> **TASK BRIEF**:
Copy verbatim the lines from the one containing "Describe the element" through the final line, inclusive. Omit the pictures from your copy.

═══ DATASET CONTENT ═══

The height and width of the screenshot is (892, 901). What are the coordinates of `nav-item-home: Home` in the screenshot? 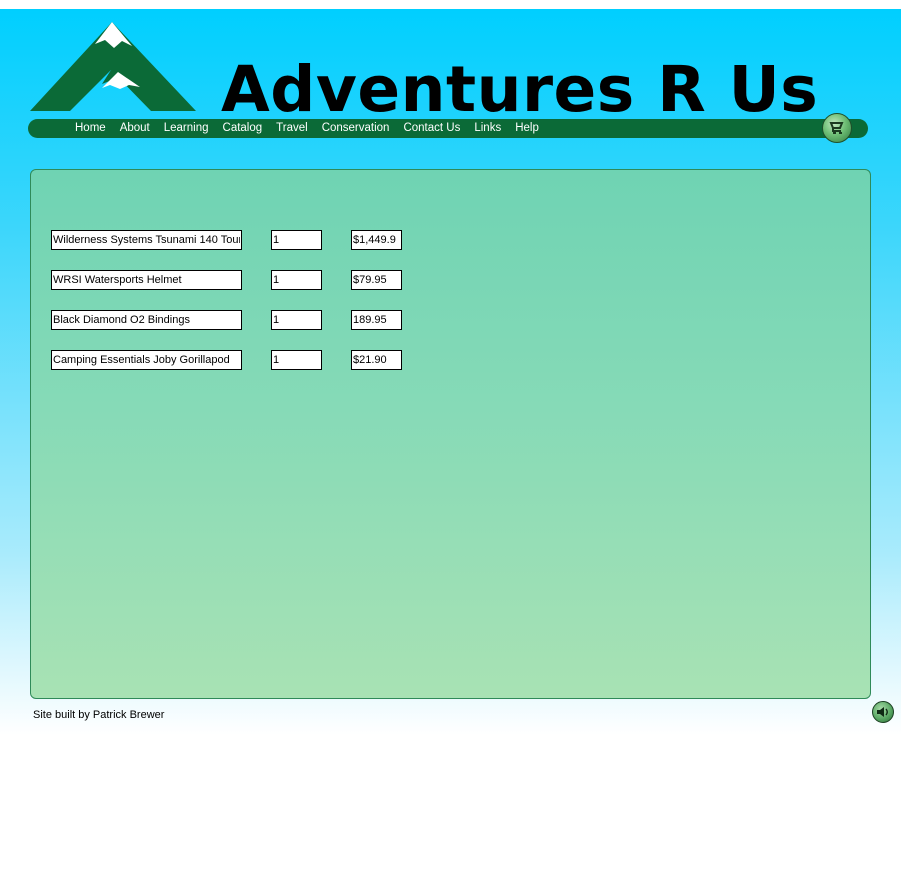 It's located at (90, 128).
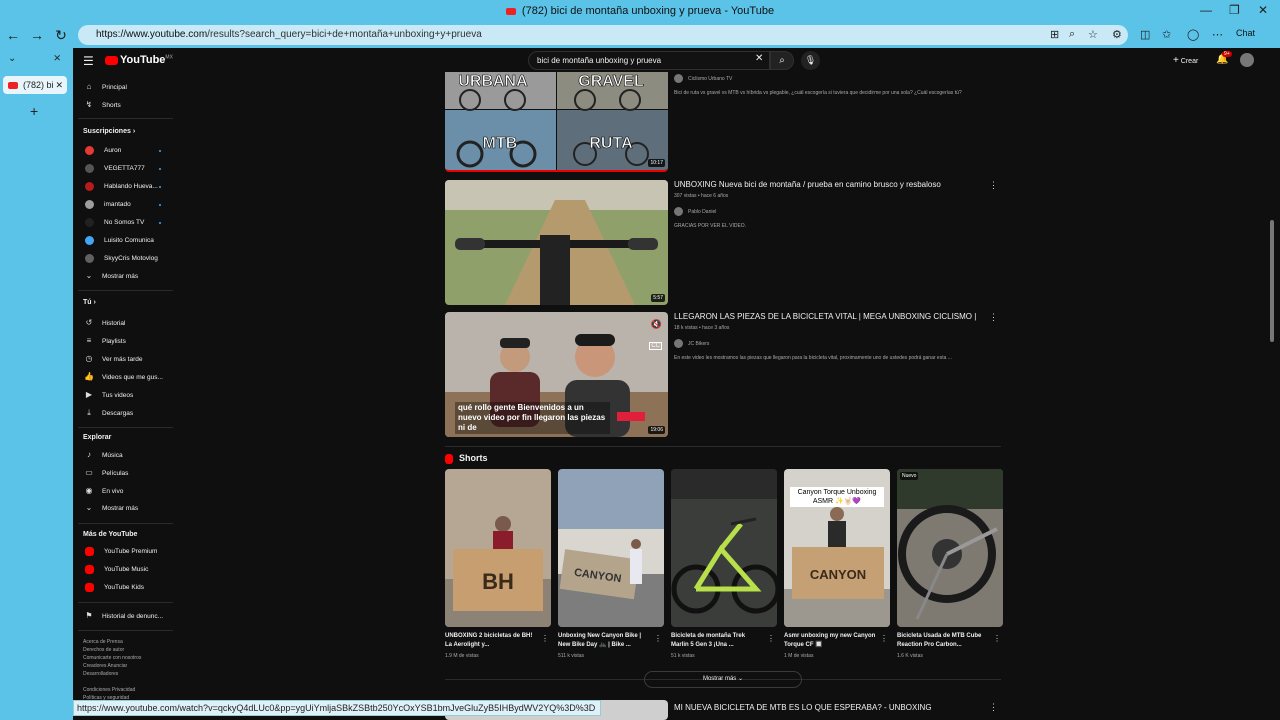 Image resolution: width=1280 pixels, height=720 pixels. I want to click on sidebar-item-explore: ◉ En vivo, so click(128, 491).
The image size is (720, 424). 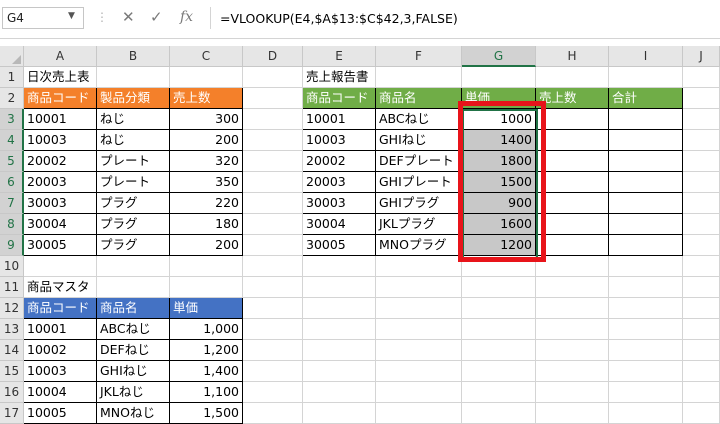 I want to click on cell-d3, so click(x=273, y=120).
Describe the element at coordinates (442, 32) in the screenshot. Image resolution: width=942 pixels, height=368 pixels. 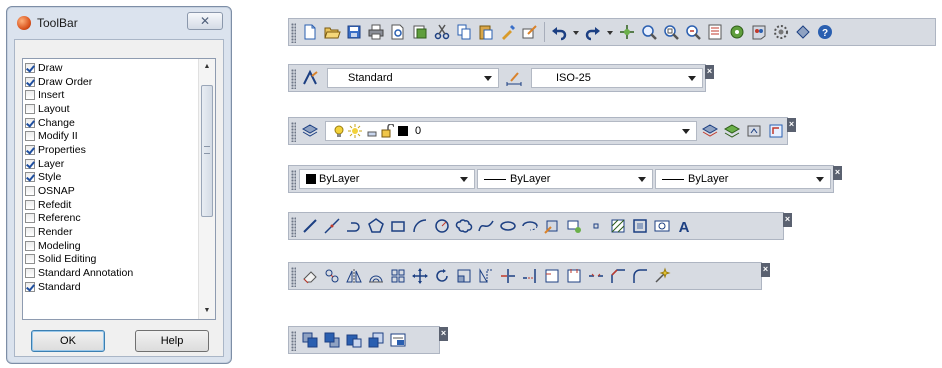
I see `cut-icon` at that location.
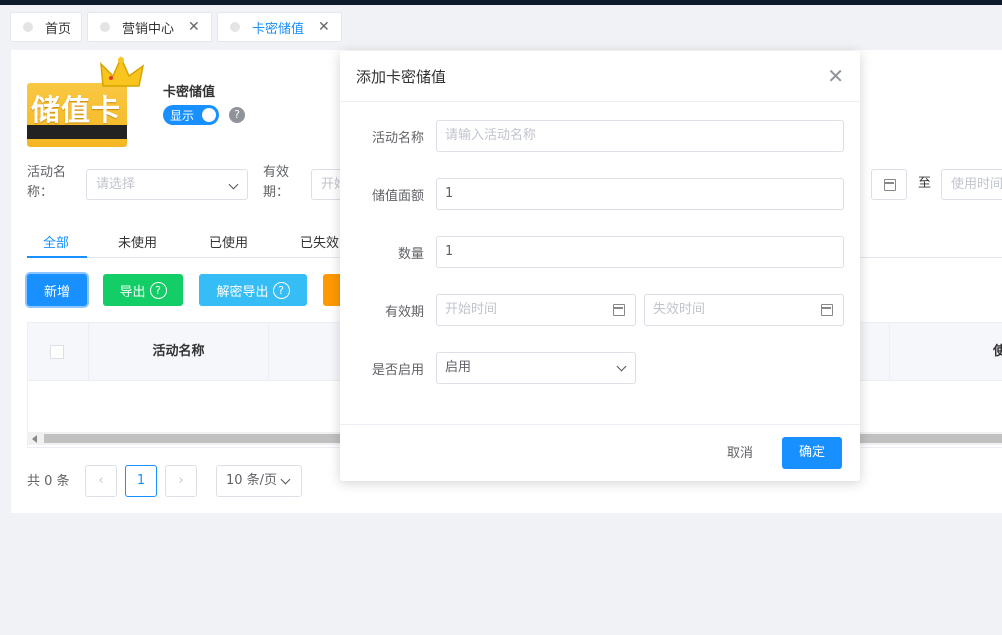 This screenshot has height=635, width=1002. I want to click on select-all-checkbox, so click(57, 352).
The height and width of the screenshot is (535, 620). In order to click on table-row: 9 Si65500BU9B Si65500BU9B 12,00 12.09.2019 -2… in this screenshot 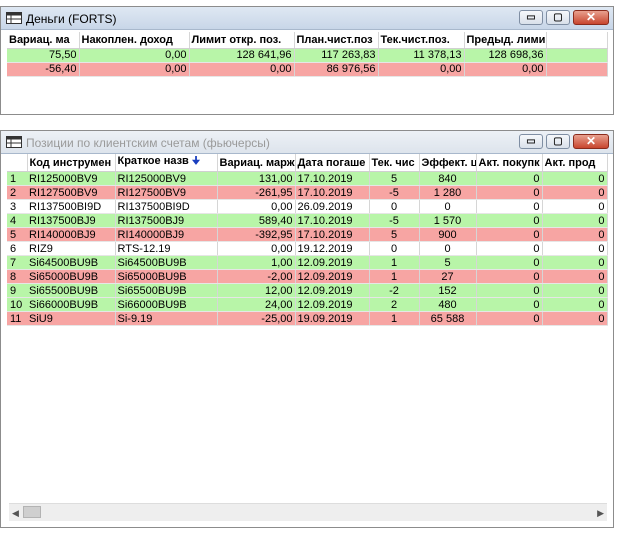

═══

> **RESULT**:
Describe the element at coordinates (442, 32) in the screenshot. Image resolution: width=942 pixels, height=368 pixels. 
I see `cut-icon` at that location.
 This screenshot has height=635, width=1002. I want to click on select-all-checkbox, so click(57, 352).
The height and width of the screenshot is (535, 620). In order to click on table-row: 9 Si65500BU9B Si65500BU9B 12,00 12.09.2019 -2… in this screenshot 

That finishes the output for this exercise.